Леонид Лиходеев - Я и мой автомобиль
Пашка ворочается рядом, за бруствером сена, он хочет мне что-то сказать, но что может сказать мне Павел Петухов, когда я лежу на сене и смотрю на луну?
Она горела всегда с перекалом и никогда не гасла, уставившись на землю неподвижными бледными чертами своего слепящего лица. Она уставилась на землю, не видя ее, и надо было просто взглянуть оттуда, чтобы луна прозрела…

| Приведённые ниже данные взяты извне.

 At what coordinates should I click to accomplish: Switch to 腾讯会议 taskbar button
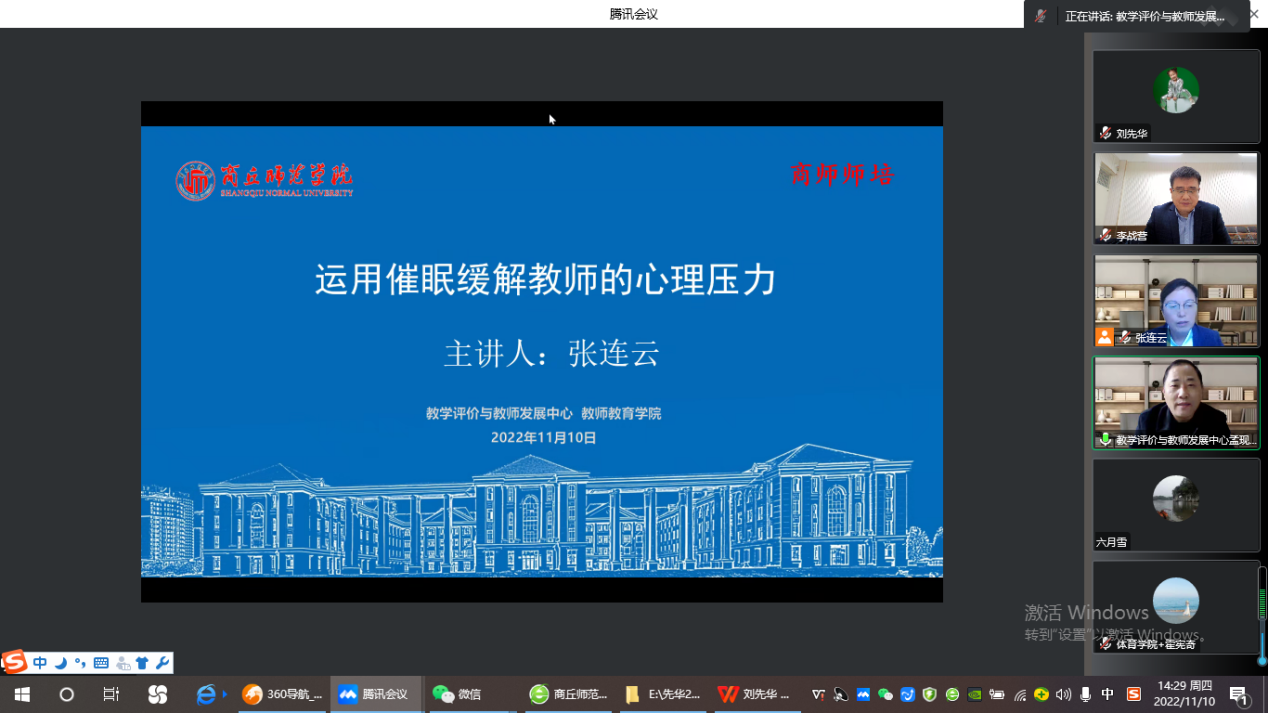(x=374, y=694)
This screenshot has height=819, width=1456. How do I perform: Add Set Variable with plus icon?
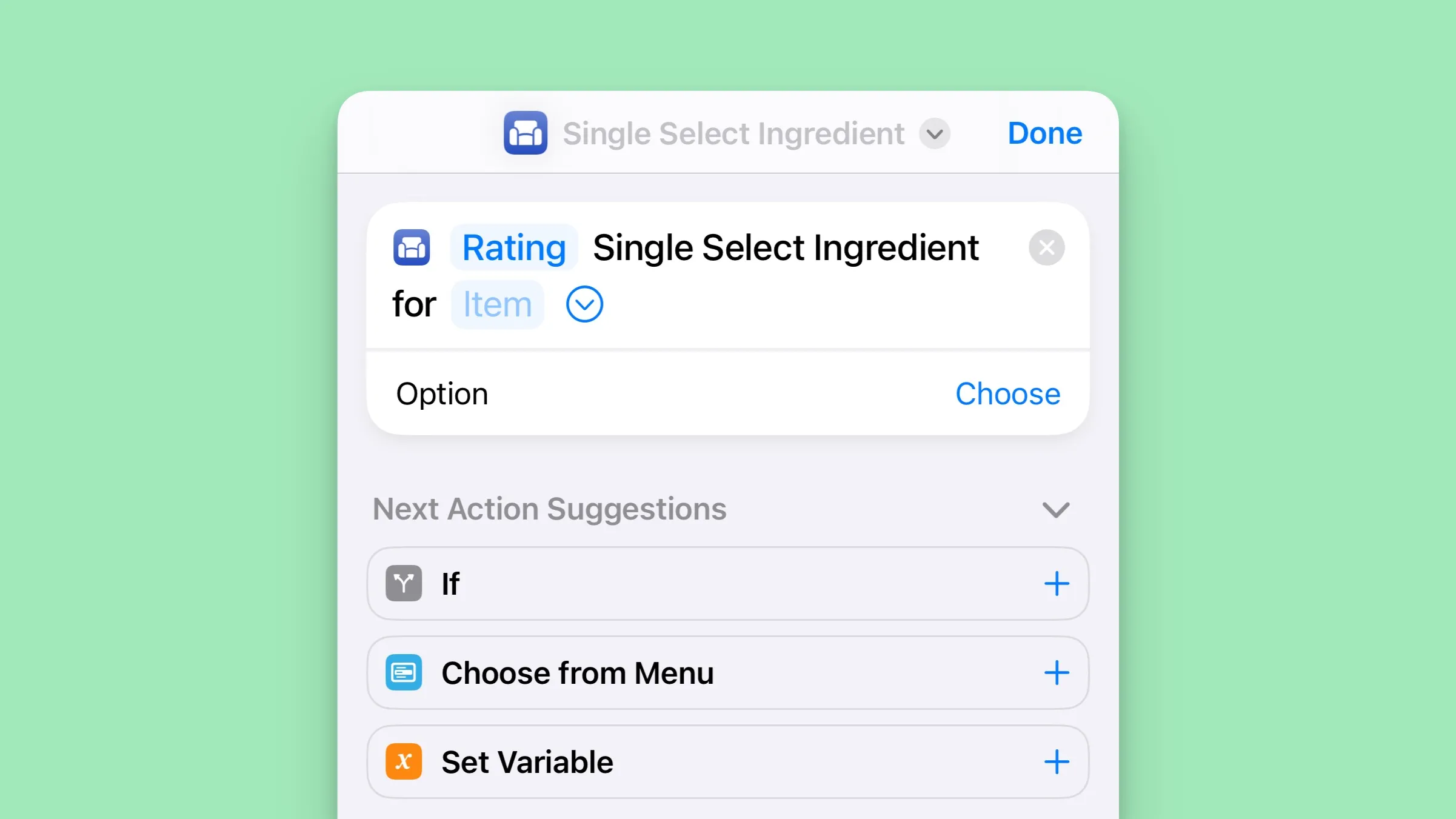point(1056,762)
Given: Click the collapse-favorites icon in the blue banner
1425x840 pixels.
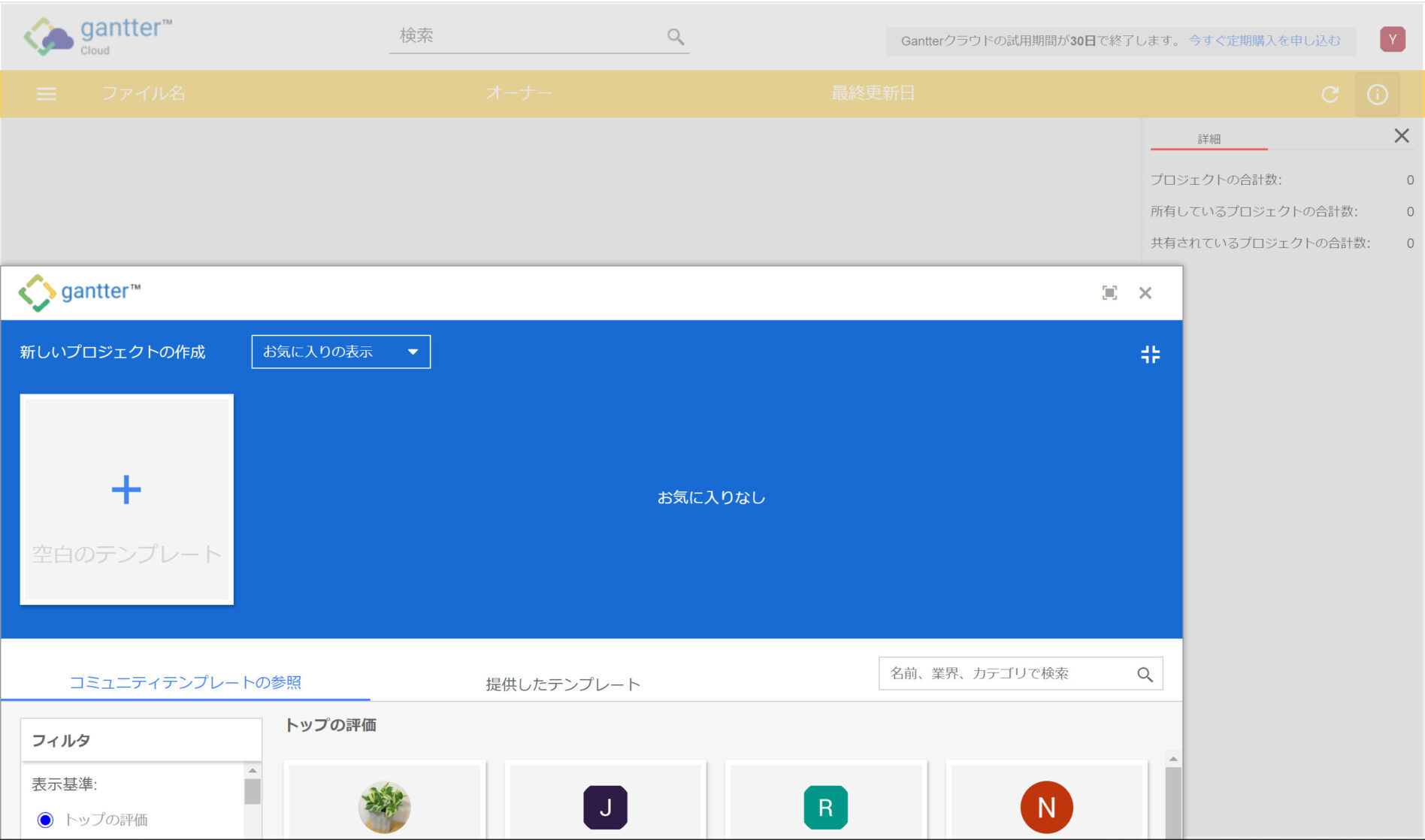Looking at the screenshot, I should pyautogui.click(x=1150, y=354).

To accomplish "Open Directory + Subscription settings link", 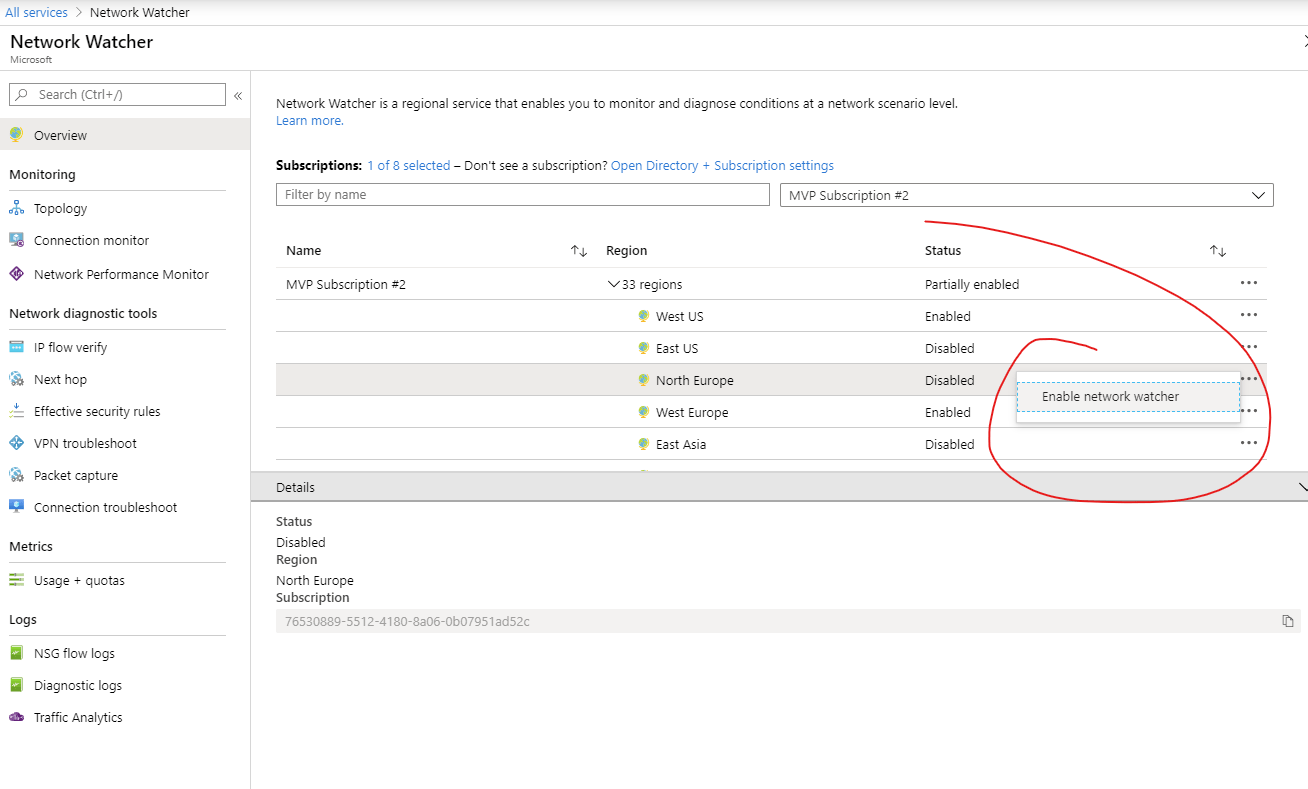I will click(722, 166).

Я лежу в сене, как в пеленках, и сено мое шуршит на круглой планете, отороченной голубоватой атмосферой страстей. Страсти эти темны с невидимой стороны и сверкают с видимой, и нет ничего, кроме них, вокруг небольшого шара в упругой ночи мироздания. И негде им больше приткнуться, этим темным и светлым страстям, — совершенно негде, кроме как вокруг своего круглого шара, насыщенного медом и кровью, ревом и тишиной.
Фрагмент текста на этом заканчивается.